At the beginning of this year, I had a transcendent experience.
Dark night, reading into it, I finished The Lowland by Jhumpa Lahiri and rolled over in bed, my arm around the book, holding it close.
It’s been a long time since I’ve felt such a strong connection to a novel, this feeling like I had fused with it, like I had so fully entered the story, the characters’ internal, unsentimental lives, that it was my story as well.
It was an intense experience and I’ve wondered about it for weeks, through a few other novels which I enjoyed and, in some cases, thought brilliant, but which simply didn’t connect with me in the same profound way.

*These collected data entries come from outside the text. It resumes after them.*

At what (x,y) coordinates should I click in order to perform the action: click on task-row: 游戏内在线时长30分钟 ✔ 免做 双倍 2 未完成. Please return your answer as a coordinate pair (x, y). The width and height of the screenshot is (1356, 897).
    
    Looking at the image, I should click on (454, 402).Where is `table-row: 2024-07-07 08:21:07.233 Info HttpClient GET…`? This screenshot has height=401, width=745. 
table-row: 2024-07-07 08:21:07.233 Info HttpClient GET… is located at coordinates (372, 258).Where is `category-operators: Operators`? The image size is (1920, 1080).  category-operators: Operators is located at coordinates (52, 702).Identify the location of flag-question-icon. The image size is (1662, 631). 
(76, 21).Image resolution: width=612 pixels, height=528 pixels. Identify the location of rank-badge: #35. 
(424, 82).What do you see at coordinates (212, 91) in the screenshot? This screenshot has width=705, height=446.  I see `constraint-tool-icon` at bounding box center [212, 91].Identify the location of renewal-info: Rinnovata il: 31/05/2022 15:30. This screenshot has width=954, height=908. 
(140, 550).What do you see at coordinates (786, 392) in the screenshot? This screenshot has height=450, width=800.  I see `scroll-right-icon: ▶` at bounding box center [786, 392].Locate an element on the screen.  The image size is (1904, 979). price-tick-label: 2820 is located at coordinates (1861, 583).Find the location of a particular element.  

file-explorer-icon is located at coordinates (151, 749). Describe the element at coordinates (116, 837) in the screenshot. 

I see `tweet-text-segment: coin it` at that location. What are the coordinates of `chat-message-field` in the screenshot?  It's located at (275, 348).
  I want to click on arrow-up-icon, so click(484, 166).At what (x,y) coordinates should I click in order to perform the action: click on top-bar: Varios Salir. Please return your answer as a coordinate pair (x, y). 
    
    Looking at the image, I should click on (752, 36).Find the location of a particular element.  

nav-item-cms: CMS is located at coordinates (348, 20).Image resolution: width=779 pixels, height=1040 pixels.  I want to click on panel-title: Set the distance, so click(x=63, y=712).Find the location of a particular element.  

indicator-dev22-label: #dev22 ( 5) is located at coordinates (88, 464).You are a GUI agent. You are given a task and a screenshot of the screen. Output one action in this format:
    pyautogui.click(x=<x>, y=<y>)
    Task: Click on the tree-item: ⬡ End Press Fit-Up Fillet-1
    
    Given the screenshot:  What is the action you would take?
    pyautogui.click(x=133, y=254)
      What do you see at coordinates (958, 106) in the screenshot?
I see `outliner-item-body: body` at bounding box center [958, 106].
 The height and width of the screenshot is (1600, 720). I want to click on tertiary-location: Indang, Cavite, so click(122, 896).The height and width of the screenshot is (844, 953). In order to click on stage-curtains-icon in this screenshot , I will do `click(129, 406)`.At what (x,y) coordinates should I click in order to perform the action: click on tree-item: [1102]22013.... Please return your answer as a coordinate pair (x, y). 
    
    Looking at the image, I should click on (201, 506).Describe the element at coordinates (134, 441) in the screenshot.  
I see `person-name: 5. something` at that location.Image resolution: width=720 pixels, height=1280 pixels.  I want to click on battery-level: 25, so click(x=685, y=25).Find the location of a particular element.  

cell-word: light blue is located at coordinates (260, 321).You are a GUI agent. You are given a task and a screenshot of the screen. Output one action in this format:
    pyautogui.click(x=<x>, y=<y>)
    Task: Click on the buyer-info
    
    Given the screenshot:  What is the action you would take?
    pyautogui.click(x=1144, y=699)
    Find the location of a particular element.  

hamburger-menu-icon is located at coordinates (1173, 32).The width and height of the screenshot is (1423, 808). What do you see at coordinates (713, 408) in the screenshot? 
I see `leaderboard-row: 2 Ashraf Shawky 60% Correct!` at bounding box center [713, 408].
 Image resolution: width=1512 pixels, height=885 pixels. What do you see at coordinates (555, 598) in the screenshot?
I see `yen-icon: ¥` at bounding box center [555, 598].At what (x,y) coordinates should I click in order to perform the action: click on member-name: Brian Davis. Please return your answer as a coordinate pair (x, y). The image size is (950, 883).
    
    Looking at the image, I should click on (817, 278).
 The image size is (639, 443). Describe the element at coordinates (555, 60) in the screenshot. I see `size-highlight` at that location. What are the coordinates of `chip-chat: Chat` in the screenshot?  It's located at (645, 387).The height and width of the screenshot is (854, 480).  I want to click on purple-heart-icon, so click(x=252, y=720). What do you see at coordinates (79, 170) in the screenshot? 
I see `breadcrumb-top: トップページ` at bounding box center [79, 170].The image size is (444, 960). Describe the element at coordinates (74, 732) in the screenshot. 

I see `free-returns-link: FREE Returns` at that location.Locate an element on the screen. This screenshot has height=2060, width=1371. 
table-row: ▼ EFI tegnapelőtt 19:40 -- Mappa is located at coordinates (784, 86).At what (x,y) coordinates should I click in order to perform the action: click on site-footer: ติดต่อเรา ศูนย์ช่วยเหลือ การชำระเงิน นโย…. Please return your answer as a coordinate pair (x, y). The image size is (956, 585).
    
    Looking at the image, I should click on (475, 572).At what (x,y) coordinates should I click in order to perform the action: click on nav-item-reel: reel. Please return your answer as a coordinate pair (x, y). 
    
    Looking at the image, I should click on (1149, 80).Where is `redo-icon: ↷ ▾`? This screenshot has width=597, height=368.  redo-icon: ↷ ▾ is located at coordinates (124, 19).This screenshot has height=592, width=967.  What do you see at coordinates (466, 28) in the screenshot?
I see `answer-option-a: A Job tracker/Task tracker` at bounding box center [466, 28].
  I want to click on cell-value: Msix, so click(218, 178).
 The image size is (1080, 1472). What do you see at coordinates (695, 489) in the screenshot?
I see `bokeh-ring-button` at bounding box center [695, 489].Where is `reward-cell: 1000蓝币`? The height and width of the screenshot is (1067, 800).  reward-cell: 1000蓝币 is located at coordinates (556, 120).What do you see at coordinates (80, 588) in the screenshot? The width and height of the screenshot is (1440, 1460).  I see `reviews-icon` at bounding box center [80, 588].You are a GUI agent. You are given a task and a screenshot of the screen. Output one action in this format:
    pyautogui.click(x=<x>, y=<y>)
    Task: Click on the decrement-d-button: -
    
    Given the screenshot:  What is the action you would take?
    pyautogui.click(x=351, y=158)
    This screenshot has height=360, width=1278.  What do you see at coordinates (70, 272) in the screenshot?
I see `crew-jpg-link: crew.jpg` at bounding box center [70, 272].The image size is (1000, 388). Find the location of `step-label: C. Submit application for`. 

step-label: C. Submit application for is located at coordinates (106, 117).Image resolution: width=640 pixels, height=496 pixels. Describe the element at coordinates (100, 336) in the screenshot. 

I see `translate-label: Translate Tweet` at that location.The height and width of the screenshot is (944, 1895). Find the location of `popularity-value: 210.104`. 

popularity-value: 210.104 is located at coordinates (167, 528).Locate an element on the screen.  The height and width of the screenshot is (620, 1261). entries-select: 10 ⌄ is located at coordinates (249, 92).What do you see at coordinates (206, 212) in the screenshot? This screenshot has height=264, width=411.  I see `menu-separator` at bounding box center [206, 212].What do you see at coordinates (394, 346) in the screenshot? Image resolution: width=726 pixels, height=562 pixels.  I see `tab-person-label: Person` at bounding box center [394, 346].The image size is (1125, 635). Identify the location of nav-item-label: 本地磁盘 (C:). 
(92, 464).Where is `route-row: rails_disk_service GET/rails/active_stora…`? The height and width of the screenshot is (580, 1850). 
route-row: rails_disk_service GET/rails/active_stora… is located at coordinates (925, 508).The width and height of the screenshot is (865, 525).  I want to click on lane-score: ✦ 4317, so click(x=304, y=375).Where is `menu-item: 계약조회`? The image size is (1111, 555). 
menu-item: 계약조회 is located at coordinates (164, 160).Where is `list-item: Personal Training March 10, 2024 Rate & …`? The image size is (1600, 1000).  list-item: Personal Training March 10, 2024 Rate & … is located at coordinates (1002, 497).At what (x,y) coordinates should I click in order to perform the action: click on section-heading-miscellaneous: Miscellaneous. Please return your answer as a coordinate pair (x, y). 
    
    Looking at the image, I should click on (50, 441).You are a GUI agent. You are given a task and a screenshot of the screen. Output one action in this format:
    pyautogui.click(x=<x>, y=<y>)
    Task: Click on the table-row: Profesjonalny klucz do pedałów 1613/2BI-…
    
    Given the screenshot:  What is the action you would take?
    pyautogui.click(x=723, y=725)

Something tweaked in me when I read an interview with the writer Trevor Corkum recently on Echolocation, where he says:
We were speaking in another forum about the idea of the ‘soul’ or ‘life force’ that some writers are able to work with in their writing–the idea that each character contains a certain indelible energy that takes shape in human form, and that in a piece of writing, the writer understands how that particular energy force/soul interacts and engages with the wider, mysterious world.
Absolutely.
When we travel, when we meet people, we mysteriously connect with some places, some individuals more than others. Whatever energy Lahiri infused into this novel, into each of its characters, whether consciously or unconsciously, felt to me, in the deepest core of my being, true.
And this isn’t to say that I don’t have my list of other books I’ve embraced after finishing – Life After Life by Kate Atkinson was one, as was Lynn Coady’s The Antagonist and Karen Joy Fowler’s We Are All Completely Beside Ourselves and Where the Red Fern Grows (when I was a kid) and many more.
But The Lowland hit me especially deeply, so upon ending the book I truly felt like I had wandered into a living, fully realized world and now had to leave. When I read the last word and closed the covers it was like I was returning from a particularly intense and meaningful trip, one that had changed my life.
Maybe this is because I was grieving when I read it; or because it so delicately and truthfully deals with death and tragedy and the traumatic, life-altering impact of each. Because it addresses human frailty without judgement. Because the writing itself – the imagery, the description – is so beautiful and slow, drawing one into its density in a way that’s like floating into a living marsh.
[youtube]https://www.youtube.com/watch?v=57oe5jf6AGs[/youtube]
All of this is true.
And this, of course, is what we writers reach for. To create the deepest possible sense of a place, a time, our created people. And to go further: infuse our stories with energy, make them actually live.
Imagine this as your job?
(It’s a good thing we get to wear pajamas whenever we want, and the dog can sleep at our feet – unless he’s up to no good).
Since I’ve been home, I brought these new understandings to the redraft of a story that’s flummoxed me for years. It’s been rejected several times, even though I know there’s something good there, and each time I take another look at it, scrape at the surface, dig for its core, similar to how Trevor Corkum puts it: “[writing short stories] feels sometimes like some kind of dark art or wooing—you have to listen very carefully, trust your intuition, know when to push, when to hold back, when to coax or whisper sweetly, when to beg forgiveness, when to let things lie. It’s a lot like being in a relationship.”
I realized that the story needed love. It needed vulnerability. It needed softness and yearning, actions ruled by the character’s heart not her head, and a serious removal of (the writer’s) quiet judgement.
Once I understood that, I got a whole lot closer to its truth, its character’s truth. I feel that I infused it (her) with a new spirit, with a bit more soul.
And I’m happy to say that it will be published in the months to come, along with two other stories, in Little Fiction, The New Quarterly, and Taddle Creek. I’ll keep you posted.
What a recommendation you have made for The Lowland. And thanks for binging attention to the need for characters’ vulnerability too.
I especially appreciated your articulation of the connectedness we seek in our writing. Thank you, Lauren, and congrats!
Thank you, Ruth! Yes, connectedness: something I am learning about more these days. I think the willingness to make characters vulnerable is somehow key… Perhaps a post on that in future.